Journeys to China
In the summer of 2011, one of the most successful hedge fund managers of the century, John Paulson, made a bet that allegedly cost him and his investors $500 million in a matter of months. It wasn’t on some wrong-way bet on the options market or a commodities trade gone sour. If that were the case, it would be understandable because of the risks involved. No, it was a loss on the shares of a company called Sino-Forest (TRE.T). The company, as the name implies, was a Chinese company involved in the forestry business. A sound bet, it would seem, thanks to the booming market for commodities in China. Better still, the company’s shares were listed not on some obscure exchange in Ulan Bator, but rather they were listed on a major Canadian exchange.

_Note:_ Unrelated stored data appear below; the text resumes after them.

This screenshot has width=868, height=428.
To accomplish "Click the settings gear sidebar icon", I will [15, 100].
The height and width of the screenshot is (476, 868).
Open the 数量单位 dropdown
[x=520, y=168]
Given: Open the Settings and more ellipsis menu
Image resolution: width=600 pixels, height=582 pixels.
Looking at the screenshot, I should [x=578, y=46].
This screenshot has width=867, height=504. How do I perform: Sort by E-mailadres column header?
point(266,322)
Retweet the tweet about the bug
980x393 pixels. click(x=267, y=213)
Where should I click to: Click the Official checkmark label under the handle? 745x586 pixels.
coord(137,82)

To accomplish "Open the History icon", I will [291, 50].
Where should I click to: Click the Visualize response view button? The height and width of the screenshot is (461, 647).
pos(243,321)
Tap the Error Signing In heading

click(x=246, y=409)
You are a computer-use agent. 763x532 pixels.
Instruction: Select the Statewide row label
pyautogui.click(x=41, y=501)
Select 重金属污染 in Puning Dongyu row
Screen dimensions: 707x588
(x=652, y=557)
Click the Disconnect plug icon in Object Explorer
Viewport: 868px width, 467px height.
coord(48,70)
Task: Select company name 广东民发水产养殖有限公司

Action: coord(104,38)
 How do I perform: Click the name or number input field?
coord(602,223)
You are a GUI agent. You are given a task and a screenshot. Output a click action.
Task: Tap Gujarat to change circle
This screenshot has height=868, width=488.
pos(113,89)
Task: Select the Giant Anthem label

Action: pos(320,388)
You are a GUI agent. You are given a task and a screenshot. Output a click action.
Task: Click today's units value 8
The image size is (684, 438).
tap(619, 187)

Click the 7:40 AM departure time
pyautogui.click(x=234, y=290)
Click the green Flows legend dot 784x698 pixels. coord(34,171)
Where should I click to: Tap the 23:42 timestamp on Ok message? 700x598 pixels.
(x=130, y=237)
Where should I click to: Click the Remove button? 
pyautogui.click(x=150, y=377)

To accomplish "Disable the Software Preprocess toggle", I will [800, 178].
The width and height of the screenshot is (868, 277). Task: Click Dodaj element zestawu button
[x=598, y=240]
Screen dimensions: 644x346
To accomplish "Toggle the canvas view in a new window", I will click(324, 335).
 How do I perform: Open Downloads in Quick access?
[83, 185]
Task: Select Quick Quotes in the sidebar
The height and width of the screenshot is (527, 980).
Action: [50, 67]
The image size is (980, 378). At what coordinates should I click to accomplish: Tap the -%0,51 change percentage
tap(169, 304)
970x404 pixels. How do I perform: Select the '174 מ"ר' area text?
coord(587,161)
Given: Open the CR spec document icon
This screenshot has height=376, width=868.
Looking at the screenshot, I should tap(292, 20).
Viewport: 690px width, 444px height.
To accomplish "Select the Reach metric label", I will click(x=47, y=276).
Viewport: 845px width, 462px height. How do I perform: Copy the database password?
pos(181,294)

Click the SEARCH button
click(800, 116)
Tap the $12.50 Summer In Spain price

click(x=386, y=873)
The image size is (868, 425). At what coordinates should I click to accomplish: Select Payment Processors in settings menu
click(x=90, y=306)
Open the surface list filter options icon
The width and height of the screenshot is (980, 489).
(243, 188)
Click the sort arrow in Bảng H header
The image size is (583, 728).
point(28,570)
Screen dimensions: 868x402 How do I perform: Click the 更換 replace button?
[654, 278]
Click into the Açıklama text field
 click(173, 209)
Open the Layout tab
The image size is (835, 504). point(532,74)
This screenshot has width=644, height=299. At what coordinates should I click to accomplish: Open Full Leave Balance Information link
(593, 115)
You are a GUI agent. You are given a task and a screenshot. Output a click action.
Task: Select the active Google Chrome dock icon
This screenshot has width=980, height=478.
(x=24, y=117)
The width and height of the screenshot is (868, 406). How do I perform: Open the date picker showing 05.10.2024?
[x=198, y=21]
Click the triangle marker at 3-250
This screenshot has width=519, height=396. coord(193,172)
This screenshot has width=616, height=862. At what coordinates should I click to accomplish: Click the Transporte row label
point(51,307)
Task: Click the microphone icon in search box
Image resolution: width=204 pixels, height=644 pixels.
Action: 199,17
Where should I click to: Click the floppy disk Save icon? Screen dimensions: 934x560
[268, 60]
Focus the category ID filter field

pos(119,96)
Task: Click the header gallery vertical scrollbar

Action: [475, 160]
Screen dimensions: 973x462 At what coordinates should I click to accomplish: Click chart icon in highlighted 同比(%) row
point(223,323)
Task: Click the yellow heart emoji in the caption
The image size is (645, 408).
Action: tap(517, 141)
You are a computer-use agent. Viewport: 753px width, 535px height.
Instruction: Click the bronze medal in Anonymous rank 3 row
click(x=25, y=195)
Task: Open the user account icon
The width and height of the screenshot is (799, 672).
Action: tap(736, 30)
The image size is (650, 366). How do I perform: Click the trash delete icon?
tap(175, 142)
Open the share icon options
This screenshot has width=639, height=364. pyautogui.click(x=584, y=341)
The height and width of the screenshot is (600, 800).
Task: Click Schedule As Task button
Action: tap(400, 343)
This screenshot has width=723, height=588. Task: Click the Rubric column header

On March 31, 2011, the shares of Sino-Forest reached their high at $25.85. On June 21, 2011, the shares closed at $1.99. In the period between, a company that specializes in researching short-sale opportunities, Muddy Waters, released a report questioning the veracity of the claims that Sino-Forest had made regarding its land holdings. Here’s what the founder of Muddy Waters, Carson Block, had to say about Sino-Forest:
It’s a Ponzi scheme in that the company perpetually issues securities in order to fund itself. Even by its own fraudulent numbers, the company does not generate any free cash and has not done so in 16 years. Were the company unable to issue additional securities to fund itself, it would collapse. ...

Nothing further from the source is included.